**TEXTO DEL DOCUMENTO**

----

Conrado Martín Merino Crónicas Gabarreras – Agosto de 2008

El gabarrero nunca consideró como una anécdota aquel lance de su vida en el que, encontrándose haciendo una carga de leña en Siete Picos un día caluroso de verano, sin una sola nube en el azul del cielo, vio de pronto cómo la culebrilla de un rayo se introducía en el tocón donde cortaba, siguiendo el filo del hacha que en ese momento manejaba.

Y es que en el macizo de Siete Picos hay una alta concentración de electricidad, y es un lugar propicio para la descarga de tormentas precisamente por la atracción que el terreno ejerce sobre las nubes cargadas de electricidad.

Se asustó, y rompió a sudar intensamente por el miedo que le produjo la visión del rayo y el estruendo que produjo al introducirse en el tocón por la hendidura que el filo del hacha causó.

De hecho, en un primer momento, sintió pánico. Retrocedió hacia atrás unos pasos y tuvo miedo de volver a coger el hacha. Y pensó: “he vuelto a nacer”.

Era lo mismo que sus padres le habían dicho tras la pulmonía sufrida en los primeros días de Diciembre de 1937, y que superó gracias a una inyección de penicilina que un médico le suministró caída ya la noche del día 8 de Diciembre, al que su padre, desesperado, había ido a buscar cuando él se encontraba moribundo en brazos de su madre, con tan sólo diez años, y toda la familia se había reunido en torno a aquellos desconsolados padres.

----

**ÍTEMS APORTADOS**
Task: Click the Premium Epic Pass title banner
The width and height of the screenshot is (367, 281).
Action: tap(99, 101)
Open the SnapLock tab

----

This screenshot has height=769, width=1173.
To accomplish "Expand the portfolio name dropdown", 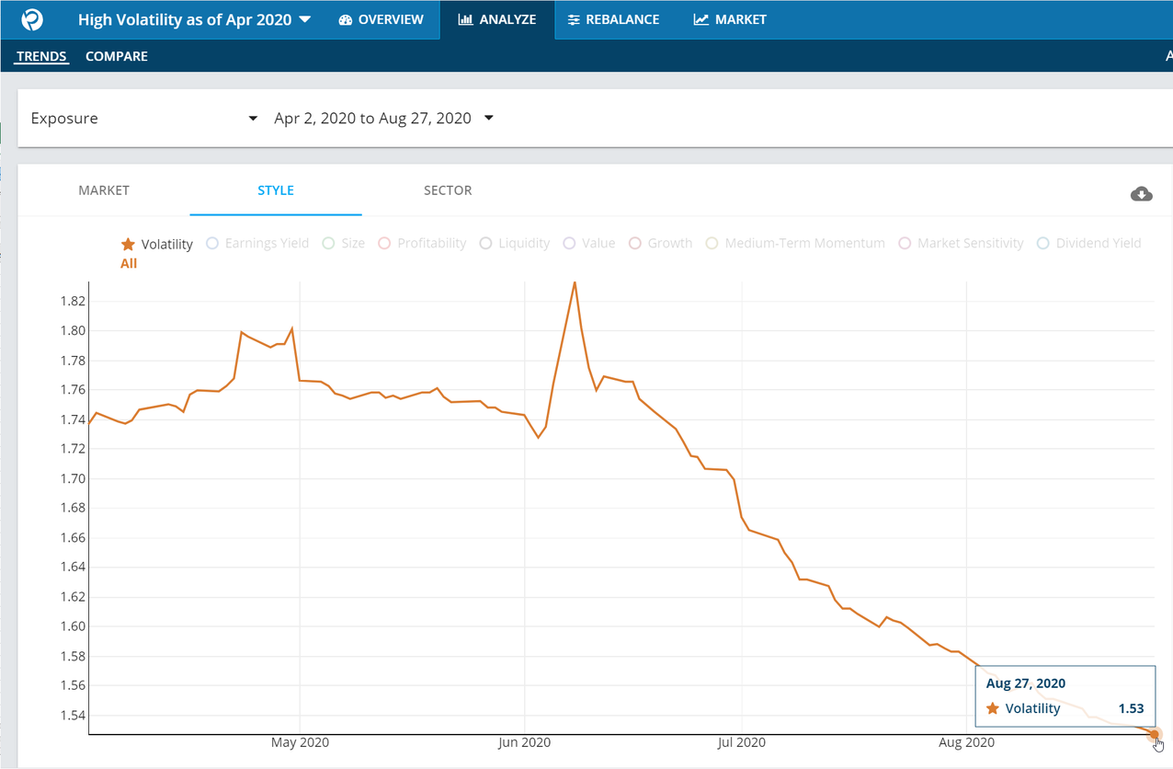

----

En la crónica sobre el gabarrero, ¿gracias a qué superó la pulmonía de diciembre de 1937? Para responder no se necesitan los ítems.

**RESULTADO**
Gracias a una inyección de penicilina que le puso un médico.